Static values language extension proposal

Mathieu Boespflug 0xbadcode at gmail.com
Fri Jan 24 20:19:04 UTC 2014


[Sorry for the multiple reposts - couldn't quite figure out which
email address doesn't get refused by the list..]


Hi Carter,

thank you for the good points you raise. I'll try and address each of
them as best I can below.

> 0) I think you could actually implement this proposal as a userland library,
> at least as you've described it. Have you tried doing so?
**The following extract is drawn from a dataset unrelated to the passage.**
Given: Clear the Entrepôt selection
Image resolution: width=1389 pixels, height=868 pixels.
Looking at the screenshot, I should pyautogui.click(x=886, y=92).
Indeed, this could be done without touching the compiler at all. We
thought long and hard about a path that would ultimately make an
extension either unnecessary, or at any rate very small. At this
point, the only thing that we are proposing to add to the compiler is
the syntactic form "static e". Contrary to the presentation in the
paper, the 'unstatic' function can be implemented entirely as library
code and does not need to be a primop. Moreover, we do not need to
piece together any kind of global remote table at compile time or link
time, because we're piggy backing on that already constructed by the
system linker.

The `static e` form could as well be a piece of Template Haskell, but
making it a proper extension means that the compiler can enforce more
invariants and be a bit more helpful to the user. In particular,
detecting situations where symbolic references cannot be generated
because e.g. the imported packages were not compiled as dynamic linked
libraries. Or seamlessly supporting calling `static f` on an idenfier
`f` that is not exported by the module.

> 1) what does this accomplish that can not be accomplished by having various
> nodes agree on a DSL, and sending ASTs to each other?
>      1a) in fact, I'd argue (and some others agree, and i'll admit my
> opinions have been shaped by those more expert than me) that the sending a
> wee AST you can interpret on the other side is much SAFER than "sending a
> function symbol thats hard coded hopefully into both programs in a way that
> it means the same thing".

I very much subscribe to the idea of defining small DSL's for
exchanging code between nodes. And this proposal is compatible with
that idea.

One thing that might not have been so clear in the original email is
that we are proposing here to introduce just *one such DSL*. It's just
that it's a trivial one whose grammar only contains linker symbol
names.

As it happens, distributed-static today already supports two such
DSL's: a DSL of labels, which are arbitrary string names for
functions, and a small language for composing Static values together.
There is a patch lying around by Edsko proposing to add a third "DSL":
one that allows nodes to trade arbitrary Haskell strings that are then
eval'ed on the other end by the 'plugins' package.

As Facundo explains at the end of his email, the notion of a "static"
value ought to be a more general one than was first envisioned in the
paper: a static value is any closed denotation, denoted in any of a
choice of multiple small languages, some of which ship standard with
distributed-static. The user can define his own DSL for shipping code
around.

This is why we propose to make Static into a class. Each DSL is
generated by one datatype. Each such datatype has a Static instance.
If you would like to ship an AST around the cluster, you can make the
datatype for that AST an instance of Static, with 'unstatic' being
defined as an interpreter for your AST.

Concretely:

data HsExpr = ...

instance Static HsExpr where
  unstatic e = Hs.interpret e

> I've had many educational conversations with

... ?

> 2) how does it provide more type safety than the current TH based approach?
> (I've seen Tim and others hit very very gnarly bugs in cloud haskell based
> upon the "magic static values" approach).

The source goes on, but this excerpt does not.